* [Source records]
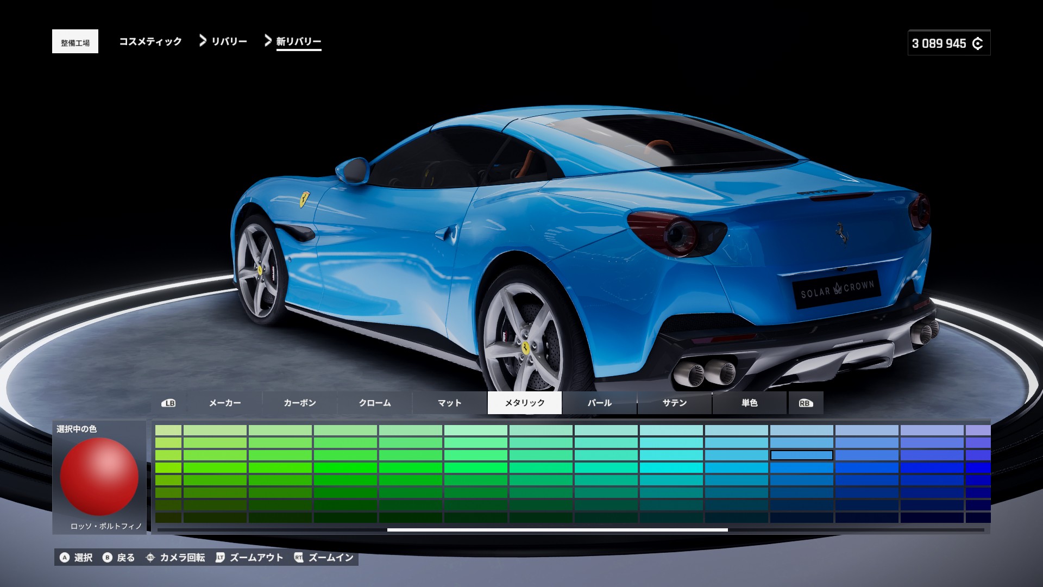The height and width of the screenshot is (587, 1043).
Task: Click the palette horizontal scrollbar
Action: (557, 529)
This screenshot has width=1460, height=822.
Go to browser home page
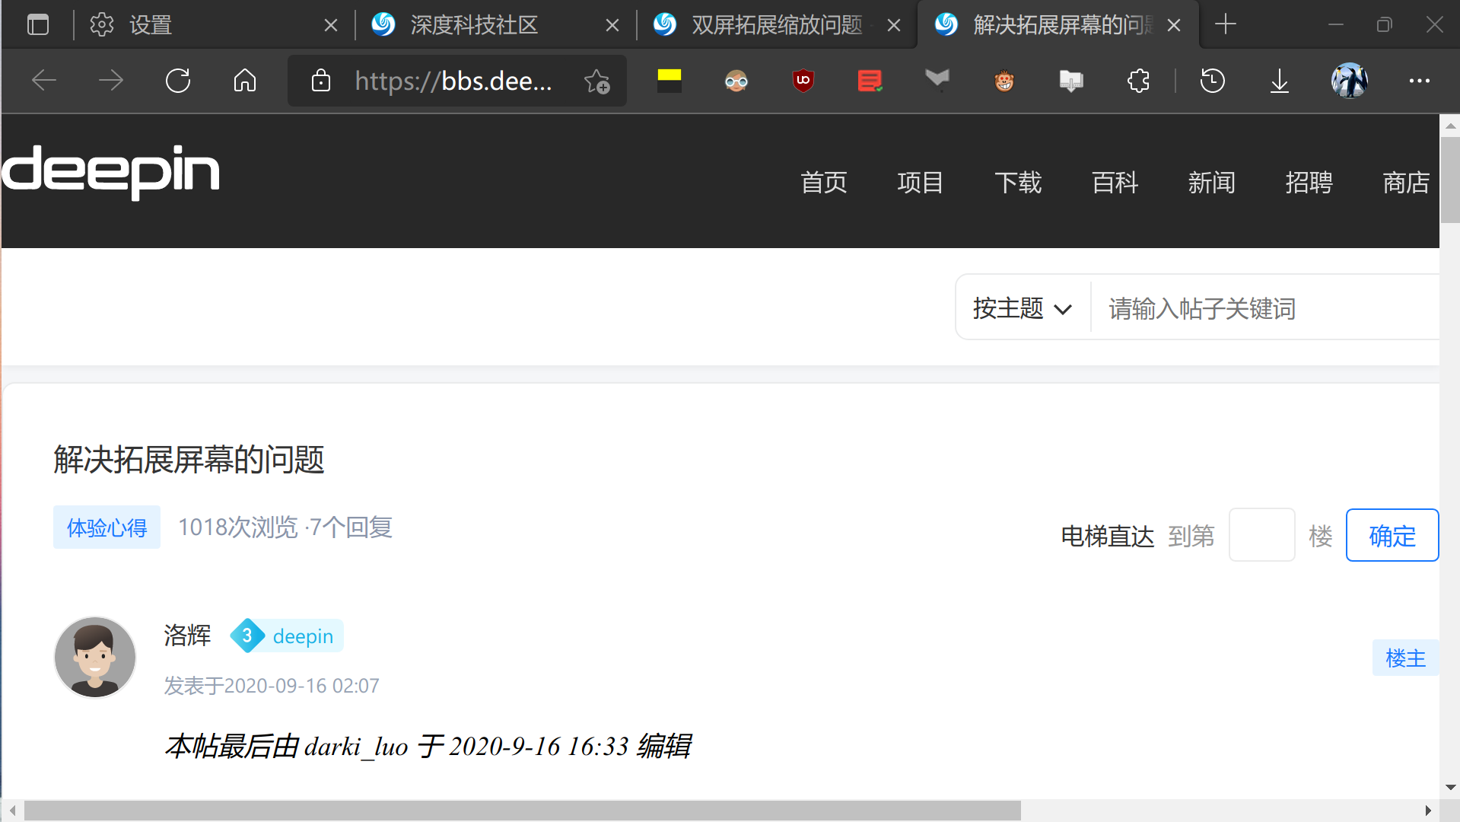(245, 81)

* [Your assignment]
From the line that contains "This screenshot has width=1460, height=822." through the last line of the entries, transcribe every line exactly, leaving out the pictures.

* [Exercise result]
This screenshot has width=1460, height=822.
Go to browser home page
(245, 81)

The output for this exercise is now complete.